> _WHAT TO WORK ON_
Could you repeat every entry below word for word, leaving out the pictures?

> _AVAILABLE DATA_
· · · · ·

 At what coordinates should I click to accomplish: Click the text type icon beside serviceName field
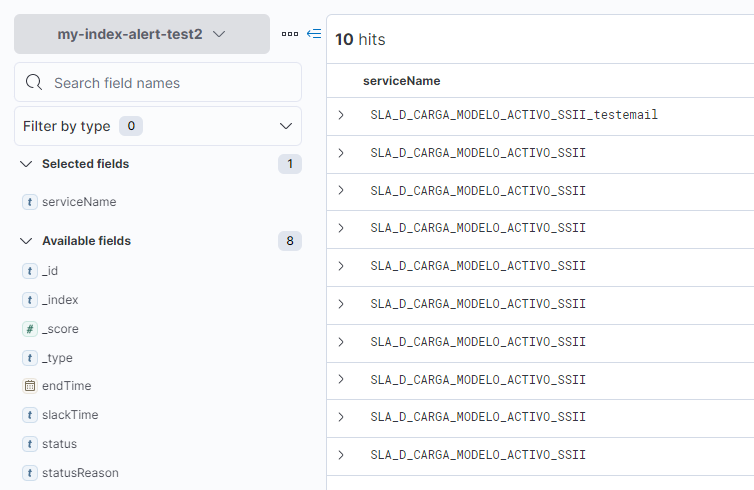(30, 202)
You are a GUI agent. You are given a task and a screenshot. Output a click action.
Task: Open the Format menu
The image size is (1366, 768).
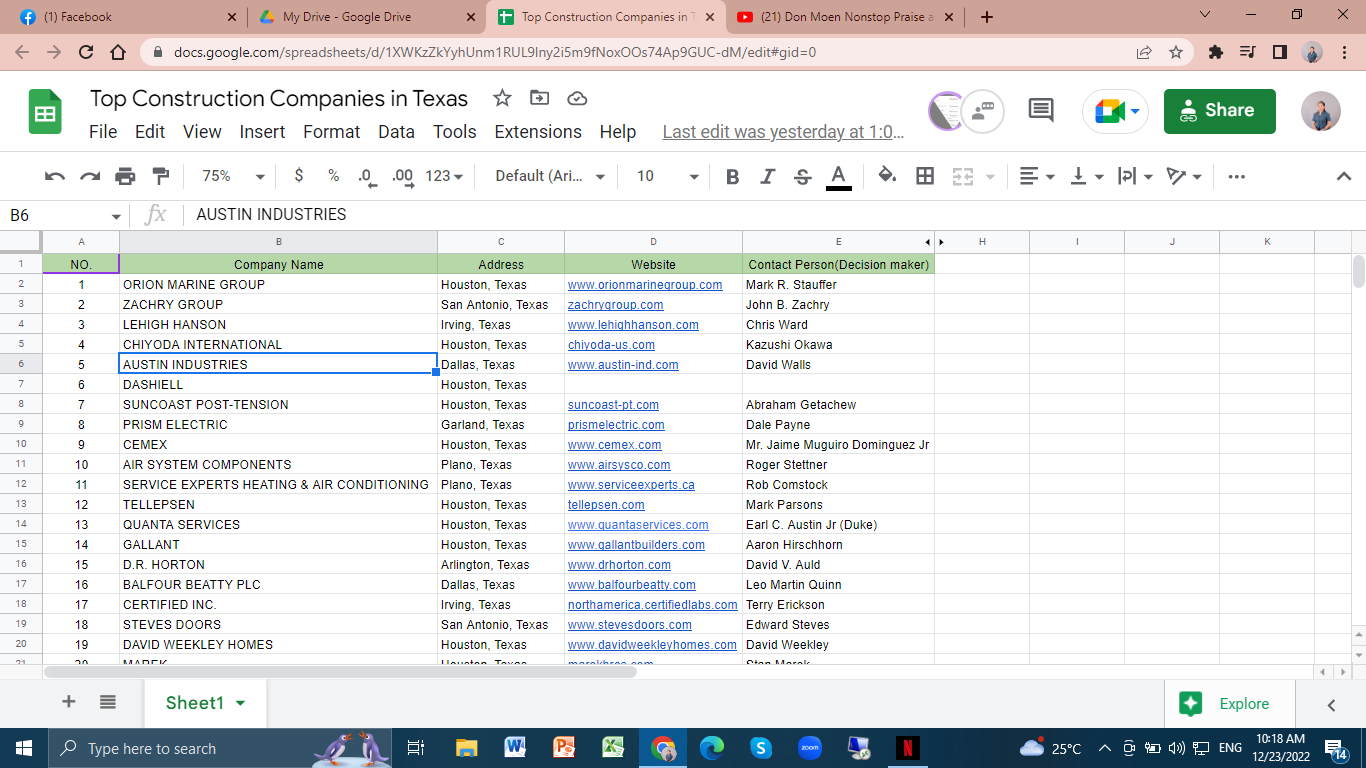click(x=331, y=132)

· · · · ·

> _PROBLEM SOLUTION_
 At what coordinates should I click to accomplish: Click the text type icon beside serviceName field
(30, 202)
You are a GUI agent. You are given a task and a screenshot. Output a click action.
Task: Open the Format menu
The image size is (1366, 768).
click(x=331, y=132)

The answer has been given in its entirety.